Fresh water is any naturally occurring water existing in liquid or frozen form that contains low concentrations of dissolved salts and other dissolved solids. It is usually defined as water with a salinity of less than one percent of that of the oceans, which have an average salinity of 3.5 percent. It also includes non-salty, mineral-rich waters such as from mineral springs.

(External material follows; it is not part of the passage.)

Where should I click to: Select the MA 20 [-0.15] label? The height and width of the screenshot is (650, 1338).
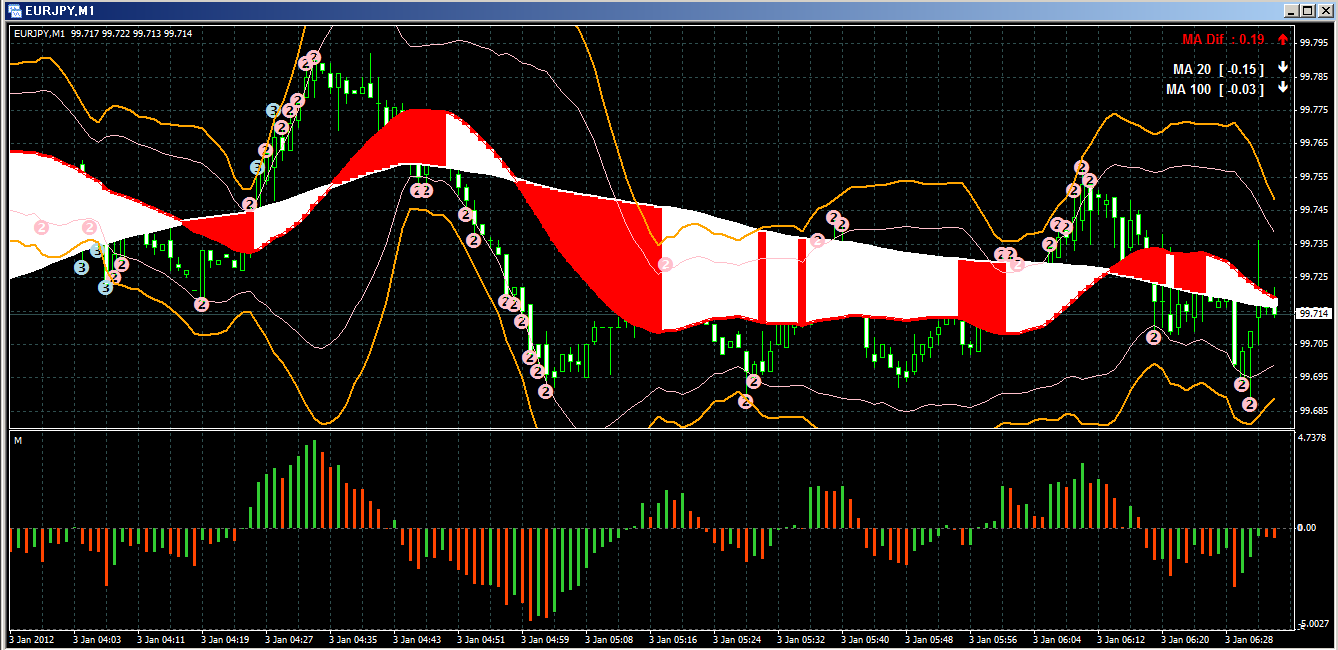(x=1217, y=69)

Only about 2.5 percent of the roughly 1.4 billion cubic kilometers the earth's total water is fresh water. And of this, only about 0.3 percent exists in liquid form on the surface, with the remainder mostly locked up in the polar ice caps and other glacial ice. The Antarctic ice sheet holds about 90 percent of the earth's surface fresh water, and the total for this plus the Greenland ice sheet exceeds 99 percent. Nearly all of the remaining fresh water lies underground as groundwater. Of the surface fresh water that is in liquid form, the Great Lakes in the U.S. account for 21 percent, and Lake Baikal in Russia, the world's deepest and oldest fresh water lake, holds another 20 percent.
The vast majority of higher plants as well as most insects, amphibians, reptiles, birds and mammals require fresh water for survival. However, fresh water can easily become polluted by naturally occurring substances or processes and, increasingly, by human activity, and much of the earth's easily accessible fresh water (i.e., on the surface and groundwater) is now unsuitable for human consumption without treatment.